The surgery date and time is also set, and the patient will also be told where the surgery will take place. The patient can also make any other queries regarding the procedure.

==Patient selection==
- Vision should not be better than 20/200.
- Blink and tear mechanisms should be reasonably intact.
- Retina should be in place and there should not be extreme optic nerve cupping.
- Consider shunt if patient has advanced stage of glaucoma.

==Procedure==

On the day of the procedure, the patient will arrive to the hospital or laser center where the surgery is to be performed. After a brief physical examination, the patient will be taken to the operating room. General anesthesia or local anesthesia is given before the surgery begins.

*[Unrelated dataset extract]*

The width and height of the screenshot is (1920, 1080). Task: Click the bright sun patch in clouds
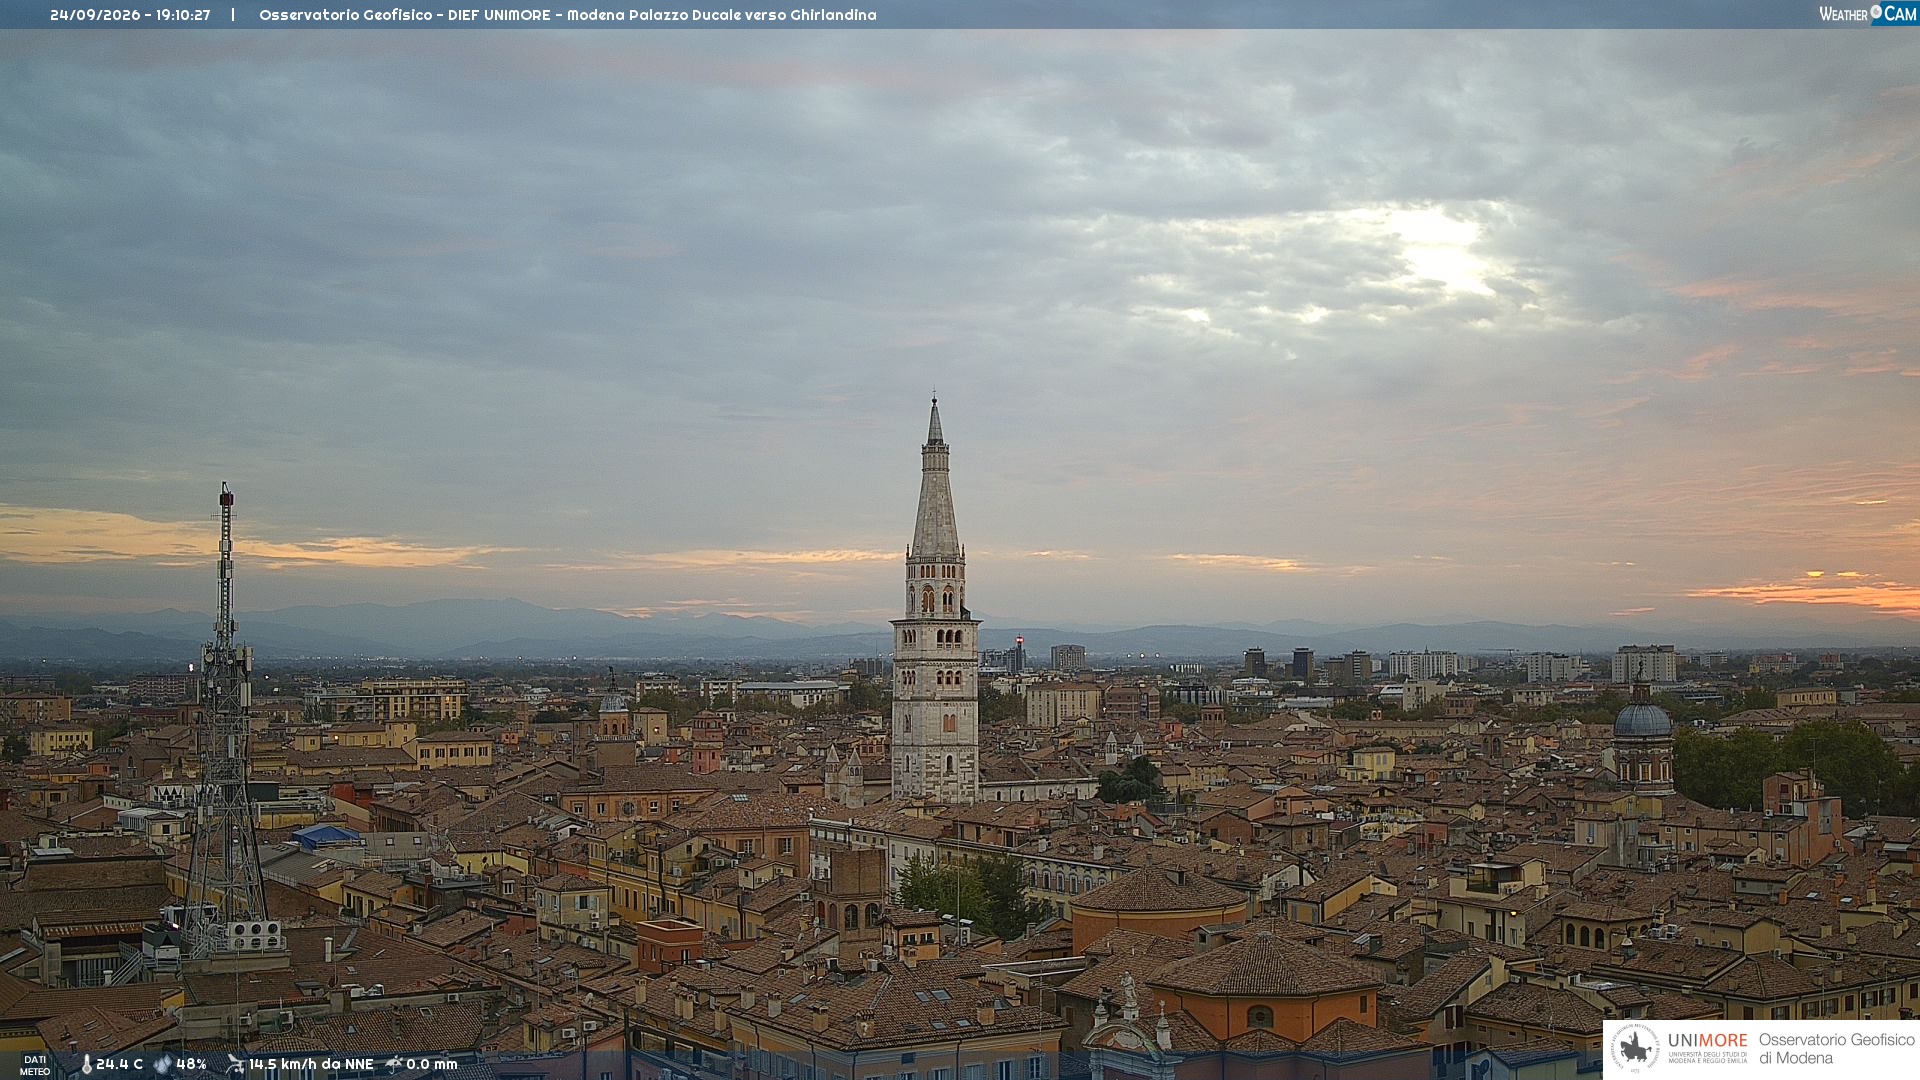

An eyelid speculum is used to keep the eye open throughout the surgery. Some lubrication may be used to prevent the eye from drying. Depending on the type of keratoprosthesis used, the surgery may involve a full thickness replacement of the cornea or the placement of an intralamellar implant. For the Alphacor a manual incision is used to create a corneal pocket and a punch is used to create an opening through the posterior cornea into the anterior chamber. The Alphacor is then inserted into the corneal pocket to allow for bio-integration after several months, a second procedure is used to remove part of the anterior cornea to allow light to reach the retina. In the case of the KeraKlear, the intralamellar pocket is created with a femtosecond laser or a corneal pocket making microkeratome. The posterior cornea is left intact.

Typically, there is a follow-up session few days after surgery, when patients' complaints are addressed and modifications are made, if needed.

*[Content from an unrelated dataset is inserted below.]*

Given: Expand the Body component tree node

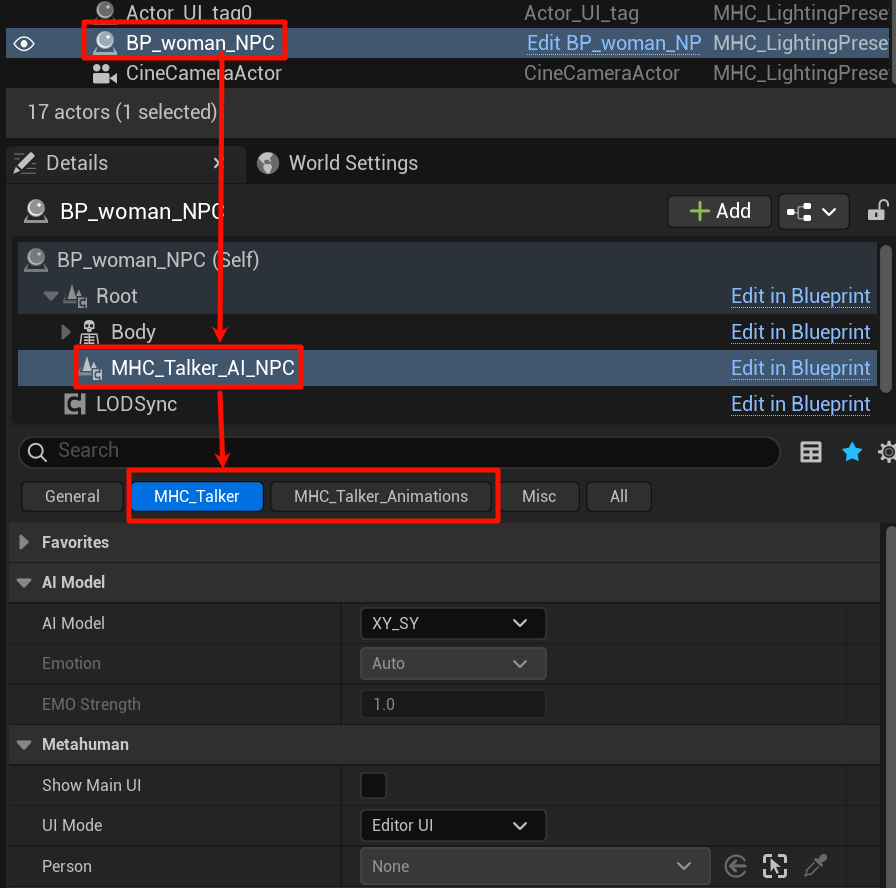Looking at the screenshot, I should [x=67, y=332].

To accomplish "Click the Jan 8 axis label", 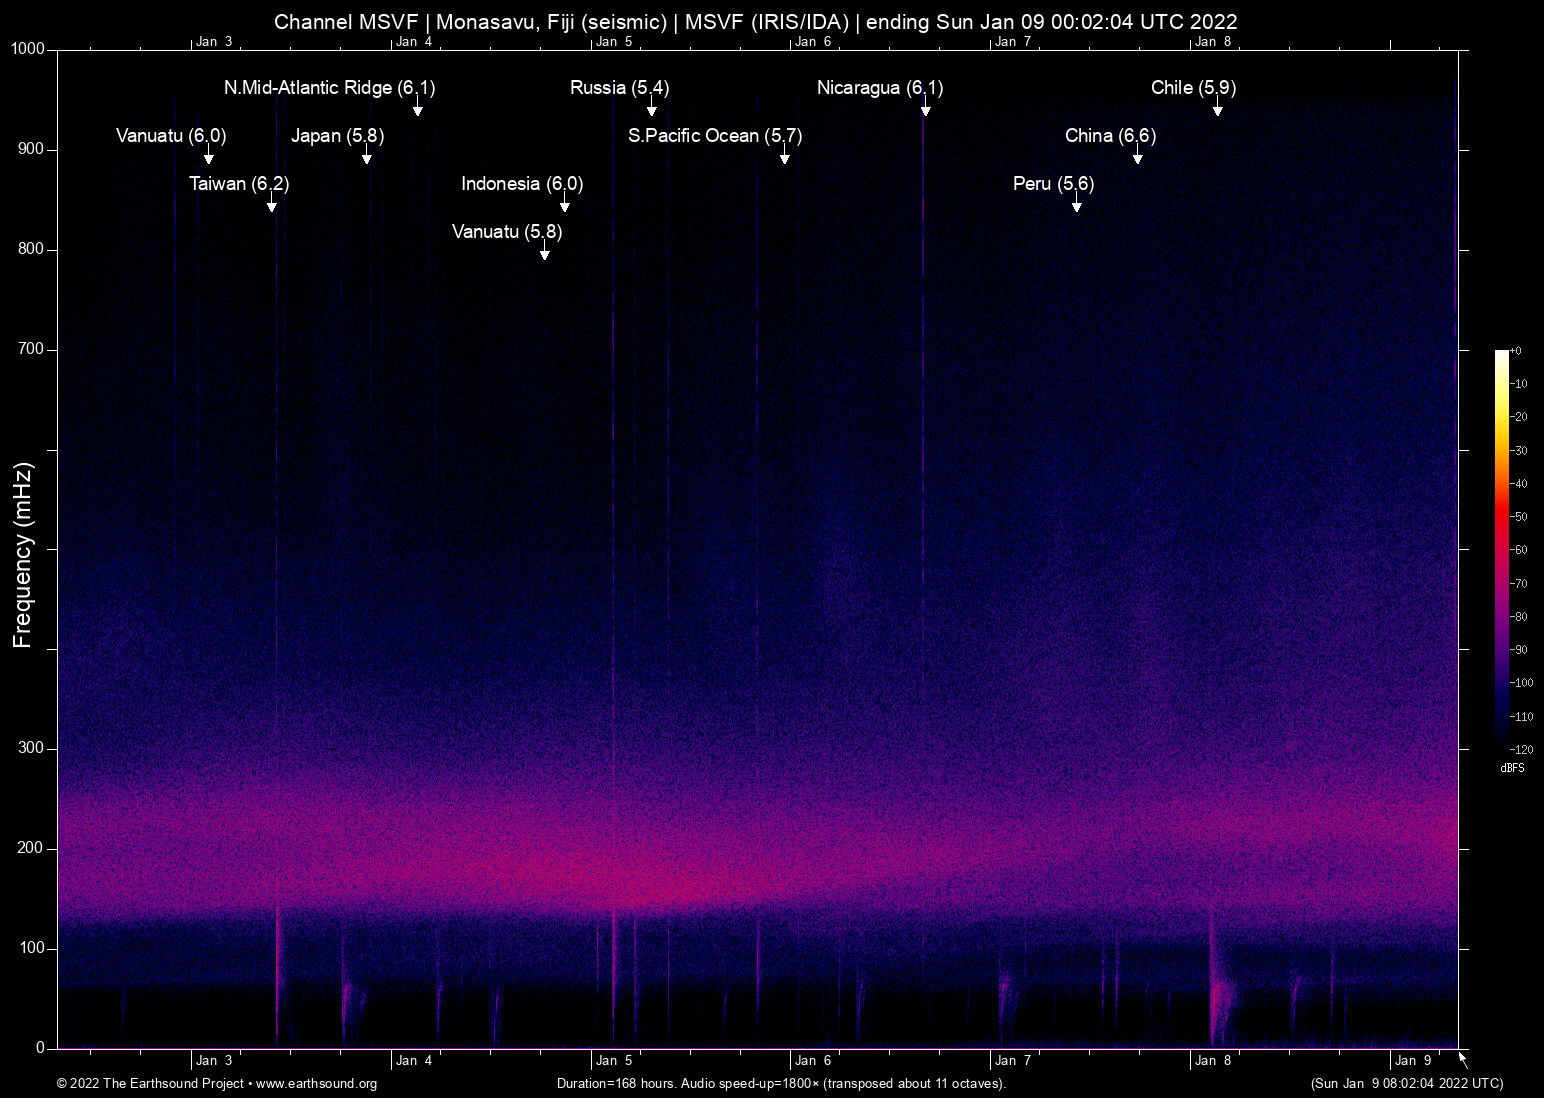I will [x=1213, y=1060].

Since keratoprosthesis surgeries are evolving, constant attempts are being made to improve the outcome of the surgery. Also, the material and design used in the artificial cornea may vary and as a result of this, there can be minor variations in surgical procedure as well.

The surgery is done on an outpatient basis with the patient returning home the same day.

==Risks==

Though the rate of success with keratoprosthesis is high, in rare cases, certain serious complications could occur.
- Glaucoma and extrusion of the implant are serious complications that could occur.
- Sudden vitritis can cause a drastic reduction in vision. However, it is possible to treat this condition through antibiotics or by a minor laser surgery.
- Inflammation of the eye tissue could occur. This condition is also treatable.

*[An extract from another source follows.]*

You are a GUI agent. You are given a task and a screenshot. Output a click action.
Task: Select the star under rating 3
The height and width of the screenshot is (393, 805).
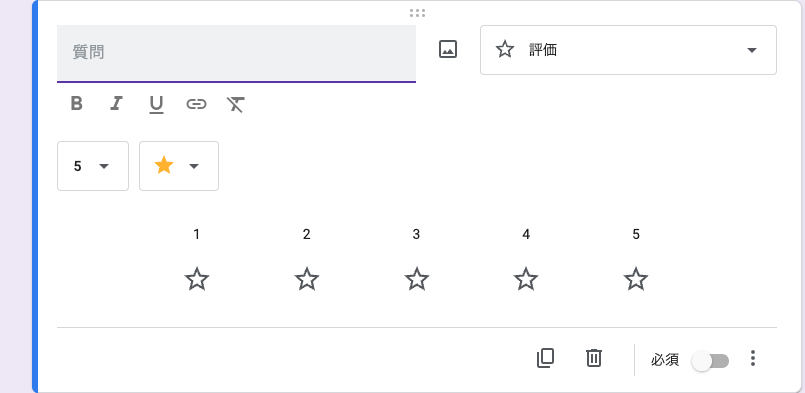point(416,279)
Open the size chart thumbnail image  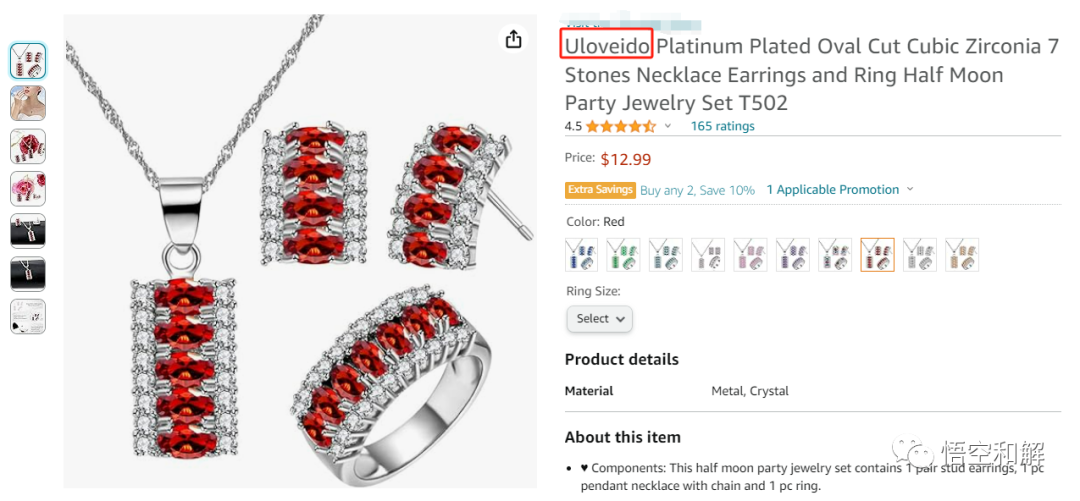point(28,316)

Usage of keratoprosthesis is typically considered when multiple donor corneal transplants have failed for a patient. A Cochrane Review found no controlled trials comparing the effectiveness of artificial corneas with donor corneas for repeat corneas transplantations.

==Prognosis==
The primary purpose of keratoprosthesis is to improve vision in patients with complex ocular diseases who are at high risk for donor graft failure. After an impressive success record with keratoprosthesis in adults, the procedure is used to treat young patients with severe ocular deformities.

==Economics==
Keratoprosthesis is continuously evolving with newer generation materials that seek to improve treatment outcomes. However, the cost of surgery is on the expensive side and can typically run up to $35,000 in the US. In order to obtain surgical treatment at a lower cost, many patients choose to get the treatment done from popular medical tourism destinations like India and where the cost of treatment may be as little as one fourth the cost as in the US or the UK.